## Task to complete
Report each line of the entries below that has the word "will" in it.

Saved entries
○ ○ ○

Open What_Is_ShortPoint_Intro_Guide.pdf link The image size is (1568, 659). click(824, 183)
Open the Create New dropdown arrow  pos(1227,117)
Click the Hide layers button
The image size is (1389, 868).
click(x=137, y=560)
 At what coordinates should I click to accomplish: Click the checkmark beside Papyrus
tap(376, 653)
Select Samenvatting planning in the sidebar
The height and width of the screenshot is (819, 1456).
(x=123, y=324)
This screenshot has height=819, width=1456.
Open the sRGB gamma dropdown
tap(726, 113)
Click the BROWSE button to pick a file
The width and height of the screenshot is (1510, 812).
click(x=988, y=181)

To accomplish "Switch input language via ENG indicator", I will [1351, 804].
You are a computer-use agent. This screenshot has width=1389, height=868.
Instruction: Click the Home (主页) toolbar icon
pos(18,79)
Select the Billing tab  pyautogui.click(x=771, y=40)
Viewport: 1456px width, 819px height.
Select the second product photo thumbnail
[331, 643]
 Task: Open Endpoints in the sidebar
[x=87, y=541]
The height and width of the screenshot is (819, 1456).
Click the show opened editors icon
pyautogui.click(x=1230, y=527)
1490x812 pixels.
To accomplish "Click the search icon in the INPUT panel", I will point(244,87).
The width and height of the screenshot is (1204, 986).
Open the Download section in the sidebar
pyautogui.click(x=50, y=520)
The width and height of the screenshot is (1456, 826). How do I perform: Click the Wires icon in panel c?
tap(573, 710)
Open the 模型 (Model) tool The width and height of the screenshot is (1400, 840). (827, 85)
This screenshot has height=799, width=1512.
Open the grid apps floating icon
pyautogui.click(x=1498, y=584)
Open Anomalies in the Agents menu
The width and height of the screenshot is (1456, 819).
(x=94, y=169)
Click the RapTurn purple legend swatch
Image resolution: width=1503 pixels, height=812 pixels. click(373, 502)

○ ○ ○

## Solution
To accomplish "Switch input language via ENG indicator", I will [1351, 804].
To accomplish "Click the search icon in the INPUT panel", I will point(244,87).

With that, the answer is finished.